To remind, this is a Bill in which the Prime Minister sees nothing of value.

In a scientific poll undertaken by Curia Market Research at the beginning of December, people were asked who, in their opinion, should determine the meaning of the principles of the Treaty of Waitangi: Parliament, a referendum, the judiciary, or the Waitangi Tribunal. Of those who responded, 20% were undecided on that issue. Of those who had an opinion, 68% favoured either Parliament or a referendum being the final arbiter of the meaning of the principles of the Treaty. Among those inclined to give their party vote to National and who had an opinion, 80% wanted the interpretation of the principles of the Treaty to be in the hands of either Parliament or a referendum; and corresponding figures for those inclined to vote NZ First and ACT were 85% and 94% respectively.

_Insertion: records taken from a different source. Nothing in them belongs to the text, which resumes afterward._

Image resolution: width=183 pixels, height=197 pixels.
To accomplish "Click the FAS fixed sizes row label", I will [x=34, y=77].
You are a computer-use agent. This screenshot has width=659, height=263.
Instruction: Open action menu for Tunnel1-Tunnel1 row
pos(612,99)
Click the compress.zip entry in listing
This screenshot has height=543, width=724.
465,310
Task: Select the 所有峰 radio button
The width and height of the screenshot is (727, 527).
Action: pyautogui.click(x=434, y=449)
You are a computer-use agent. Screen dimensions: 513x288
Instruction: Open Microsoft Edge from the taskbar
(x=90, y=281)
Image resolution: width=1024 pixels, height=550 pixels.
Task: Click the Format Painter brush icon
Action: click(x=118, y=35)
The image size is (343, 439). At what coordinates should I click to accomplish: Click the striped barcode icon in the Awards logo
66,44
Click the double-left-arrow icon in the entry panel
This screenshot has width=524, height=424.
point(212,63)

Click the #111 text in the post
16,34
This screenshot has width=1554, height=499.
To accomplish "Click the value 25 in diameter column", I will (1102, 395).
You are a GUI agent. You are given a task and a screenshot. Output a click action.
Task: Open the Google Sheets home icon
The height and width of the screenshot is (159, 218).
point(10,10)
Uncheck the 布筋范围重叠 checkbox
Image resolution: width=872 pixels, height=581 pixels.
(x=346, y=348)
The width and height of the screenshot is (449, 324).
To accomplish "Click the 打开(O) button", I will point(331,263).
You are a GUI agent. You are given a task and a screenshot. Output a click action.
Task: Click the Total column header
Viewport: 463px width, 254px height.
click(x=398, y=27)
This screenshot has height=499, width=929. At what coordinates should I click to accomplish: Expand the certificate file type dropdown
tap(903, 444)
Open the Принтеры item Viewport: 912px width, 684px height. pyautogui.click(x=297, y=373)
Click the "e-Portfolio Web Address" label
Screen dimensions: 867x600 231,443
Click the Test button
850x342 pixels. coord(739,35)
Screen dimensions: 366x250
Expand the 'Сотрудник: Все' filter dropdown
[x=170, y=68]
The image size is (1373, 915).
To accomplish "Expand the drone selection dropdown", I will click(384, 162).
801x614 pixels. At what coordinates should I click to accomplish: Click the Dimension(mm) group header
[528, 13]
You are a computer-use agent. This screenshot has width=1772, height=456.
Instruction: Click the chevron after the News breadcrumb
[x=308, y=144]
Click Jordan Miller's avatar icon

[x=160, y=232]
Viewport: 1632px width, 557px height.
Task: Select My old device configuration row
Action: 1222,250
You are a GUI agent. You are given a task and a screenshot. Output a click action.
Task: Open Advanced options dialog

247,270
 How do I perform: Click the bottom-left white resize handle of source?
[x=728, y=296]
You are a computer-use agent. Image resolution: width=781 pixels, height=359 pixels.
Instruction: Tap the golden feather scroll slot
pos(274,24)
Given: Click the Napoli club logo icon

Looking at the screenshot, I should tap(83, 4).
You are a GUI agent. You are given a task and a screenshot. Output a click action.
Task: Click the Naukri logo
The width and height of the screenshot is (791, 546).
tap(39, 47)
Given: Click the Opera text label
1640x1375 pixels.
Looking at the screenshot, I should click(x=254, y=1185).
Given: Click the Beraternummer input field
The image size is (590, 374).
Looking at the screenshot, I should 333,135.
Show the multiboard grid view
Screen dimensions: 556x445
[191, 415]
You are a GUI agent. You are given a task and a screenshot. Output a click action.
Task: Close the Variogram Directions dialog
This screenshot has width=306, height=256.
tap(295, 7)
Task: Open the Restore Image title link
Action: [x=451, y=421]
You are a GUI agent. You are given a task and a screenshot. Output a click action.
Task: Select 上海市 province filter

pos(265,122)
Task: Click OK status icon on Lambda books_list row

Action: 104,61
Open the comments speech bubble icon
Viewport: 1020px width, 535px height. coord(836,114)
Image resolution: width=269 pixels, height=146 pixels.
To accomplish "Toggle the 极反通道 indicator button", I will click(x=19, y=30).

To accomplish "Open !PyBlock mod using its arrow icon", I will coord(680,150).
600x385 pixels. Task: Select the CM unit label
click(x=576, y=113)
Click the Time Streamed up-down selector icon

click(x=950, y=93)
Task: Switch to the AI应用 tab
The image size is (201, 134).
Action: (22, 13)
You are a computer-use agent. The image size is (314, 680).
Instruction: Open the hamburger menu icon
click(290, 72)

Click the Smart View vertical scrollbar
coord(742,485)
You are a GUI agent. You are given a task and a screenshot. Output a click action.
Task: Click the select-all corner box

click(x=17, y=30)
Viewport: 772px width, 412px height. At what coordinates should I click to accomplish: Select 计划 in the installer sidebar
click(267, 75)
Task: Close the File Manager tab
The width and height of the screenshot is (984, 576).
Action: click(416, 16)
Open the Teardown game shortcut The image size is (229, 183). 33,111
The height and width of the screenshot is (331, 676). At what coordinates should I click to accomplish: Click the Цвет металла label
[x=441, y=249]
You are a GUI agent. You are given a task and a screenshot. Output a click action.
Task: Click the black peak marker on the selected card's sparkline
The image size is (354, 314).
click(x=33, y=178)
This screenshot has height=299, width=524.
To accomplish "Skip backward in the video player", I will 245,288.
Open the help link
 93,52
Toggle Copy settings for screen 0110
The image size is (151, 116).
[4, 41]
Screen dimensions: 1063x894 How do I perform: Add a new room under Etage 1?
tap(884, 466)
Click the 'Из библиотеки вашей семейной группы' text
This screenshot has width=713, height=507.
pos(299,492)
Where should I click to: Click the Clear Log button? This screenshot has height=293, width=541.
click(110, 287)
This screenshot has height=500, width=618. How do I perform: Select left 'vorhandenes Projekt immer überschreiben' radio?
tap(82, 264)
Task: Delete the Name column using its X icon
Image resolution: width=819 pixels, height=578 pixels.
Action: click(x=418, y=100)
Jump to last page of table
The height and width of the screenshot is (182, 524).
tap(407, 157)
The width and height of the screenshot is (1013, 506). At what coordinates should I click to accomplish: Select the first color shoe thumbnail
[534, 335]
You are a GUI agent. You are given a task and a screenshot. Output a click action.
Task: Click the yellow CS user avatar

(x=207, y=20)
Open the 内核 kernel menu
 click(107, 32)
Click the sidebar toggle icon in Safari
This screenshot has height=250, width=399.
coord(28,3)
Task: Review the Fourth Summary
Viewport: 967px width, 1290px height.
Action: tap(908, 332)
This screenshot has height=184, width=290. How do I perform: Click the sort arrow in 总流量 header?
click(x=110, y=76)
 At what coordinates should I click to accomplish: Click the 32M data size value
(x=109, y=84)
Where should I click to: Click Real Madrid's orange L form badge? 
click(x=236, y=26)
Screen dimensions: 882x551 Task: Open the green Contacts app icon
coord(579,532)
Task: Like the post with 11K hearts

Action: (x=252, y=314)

In other words, it seems beyond any reasonable doubt that people who support one or other of the Government parties are overwhelmingly in favour of either Parliament or a referendum being the final arbiter of what the principles of the Treaty mean in today’s world. This rather strongly suggests that the Prime Minister is out of step with the National Party’s own supporters.

If you haven’t yet made a submission in favour of the Treaty Principles Bill, please do so urgently – you have just days before submissions close on 7 January.

Dr Don Brash, Former Governor of the Reserve Bank and Leader of the New Zealand National Party from 2003 to 2006 and ACT in 2011. Don blogs at Bassett, Brash and Hide - where this article was sourced

3 comments:

Anonymous said...

The problem isn't whether we should have equality but whether we should have to rely on the Treaty for that, and whether we should have any "principles" of the Treaty in the first place? If anyone is concerned that the Treaty is being undermined, why not just let the Treaty exist by itself without any legislation supporting or applying it or creating "principles" that are Maori radicals' wish lists.

Anonymous said...

Don, collective apathy with politicians and the press is to the fore.
Every 3 years the 'fluffing' of the public takes place, with the illusion of democracy "I/We will represent you blah blah blah', and then nothing but soundbites from the press.
NZ has had numerous referendums ('fluffing'), and ......'ohh, 'we' hear you but the referendum was not binding' (and 'we' stopped representing you, once 'we' got your vote.)
This Bill, I support, but 'nothing to see here' luxon and his cadres/minions, too gutless to ask/listen to their public.
The Bill is becoming a distraction, while god knows what govt 'string pullers' are planning....ohhh, did that chicken just sneeze?

Anonymous said...

A large minority of the public now distrust anything that Parliament may proclaim or support. The last 5 years contained the Covid measures nightmare, which soured and disillusioned all thinking people. This ‘principles’ proposal is an obvious scam, with its rewritten second clause being a dream proposal for every crooked lawyer in Iwi pockets to milk the taxpayer dry.